Paul Schweikher was born in Denver, Colorado in 1903 to a family of musicians. He originally trained at the University of Colorado Boulder for a year (1921–22) before marrying his wife, Dorothy Miller. He moved with her to Chicago, Illinois and studied at The Art Institute of Chicago while working for the firm of Lowe & Bollenbacher. Schweikher worked his way up from a clerk to a construction supervisor. After two-and-a-half years at the firm, Schweikher left to join the David Adler practice. Among the projects that Schweikher worked on was the William McCormick Blair Estate in Lake Bluff, Illinois.

He later studied at the Armour Institute of Technology before again transferring to, and receiving a degree from, the Yale School of Architecture.
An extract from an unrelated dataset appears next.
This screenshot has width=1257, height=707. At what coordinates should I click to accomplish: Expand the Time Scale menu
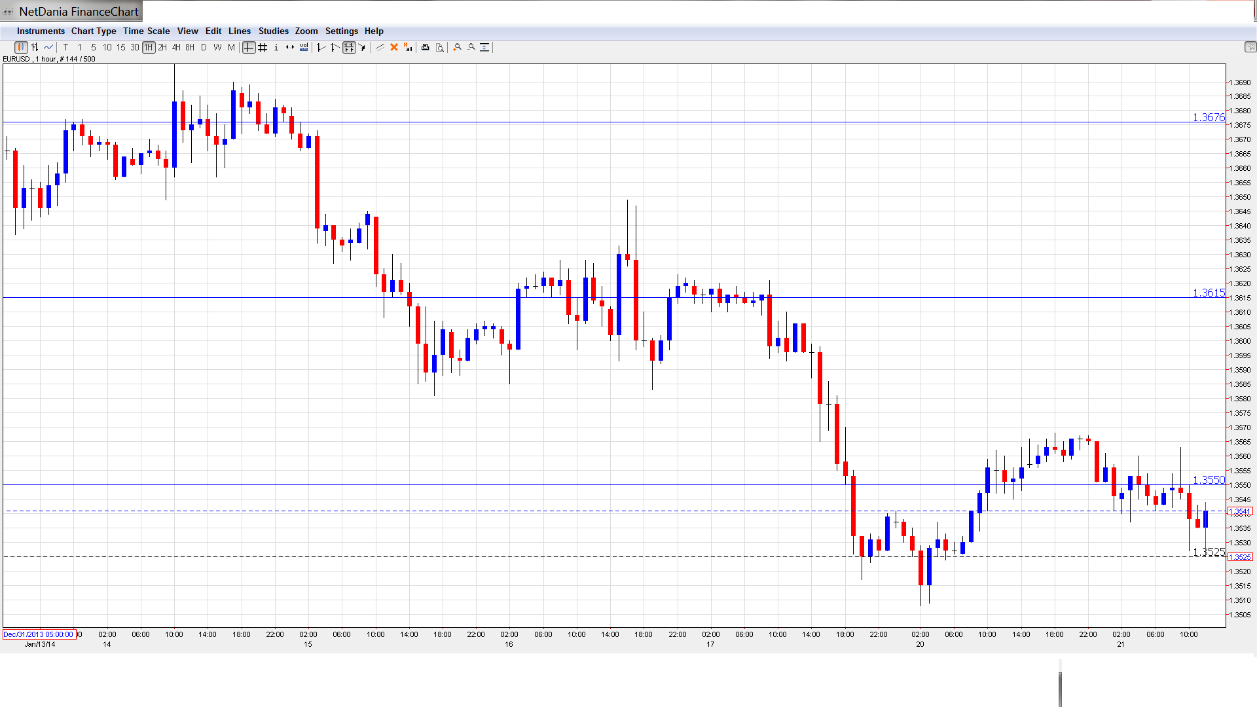pos(146,31)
He returned to Chicago after his schooling in 1930 and collaborated with George Fred Keck and Philip Maher. He quickly rose to prominence, and his works were included in an exhibition at the Museum of Modern Art in 1933. His work was also exhibited at the Century of Progress International Exposition. Schweikher joined the practice of Lamb and Elting in 1934.

In 1953, Schweikher was named chairman of the Yale School of Architecture, following the retirement of George Howe. Five years later, he resigned from the university to take a position as head of the Carnegie School of Architecture. He retired in 1970 and moved to Sedona, Arizona, where he opened a small practice. Schweikher died in 1997.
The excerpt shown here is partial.